**SET PROBLEM:**
Count the lines in the rows below that contain the string "snippet" with case taken into account, and reply with the number alone.

##############################

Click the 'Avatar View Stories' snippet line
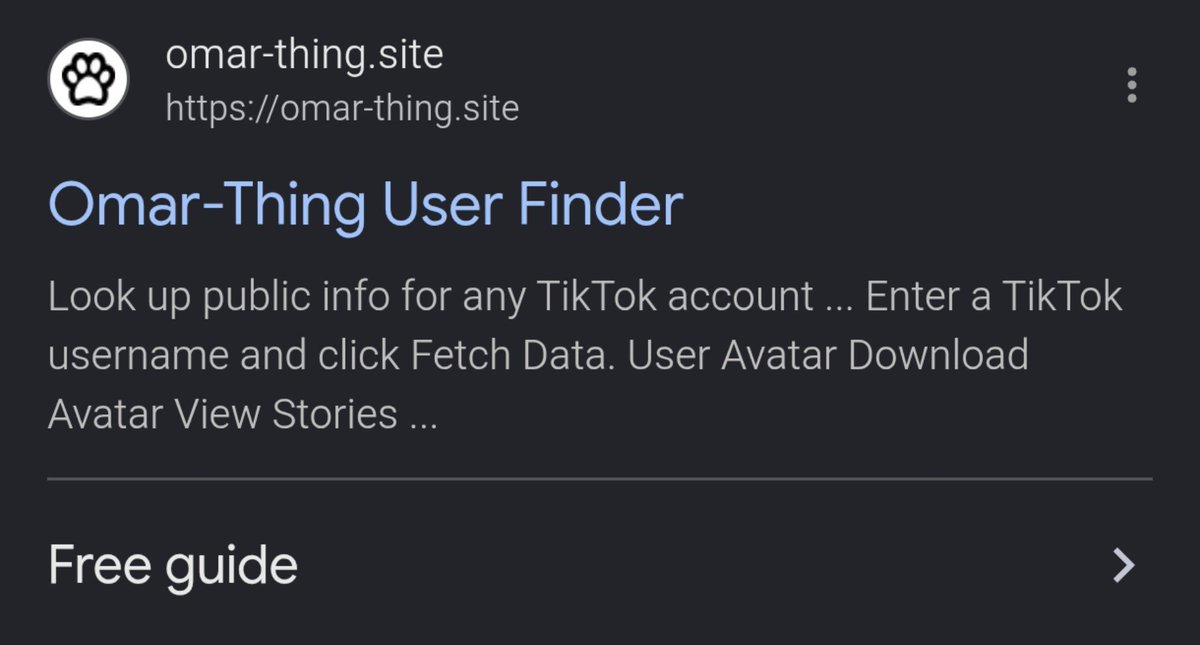Viewport: 1200px width, 645px height. (x=243, y=413)
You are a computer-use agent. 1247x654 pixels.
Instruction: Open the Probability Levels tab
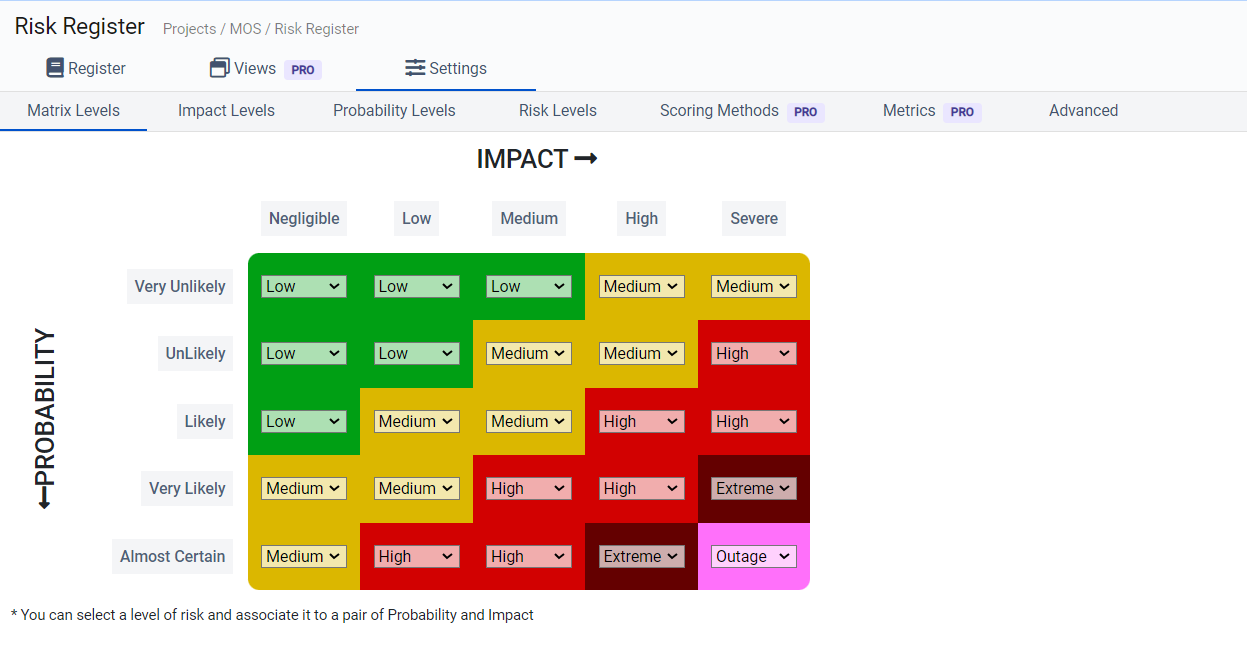pyautogui.click(x=394, y=110)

##############################

**ANSWER TO THIS TASK:**
1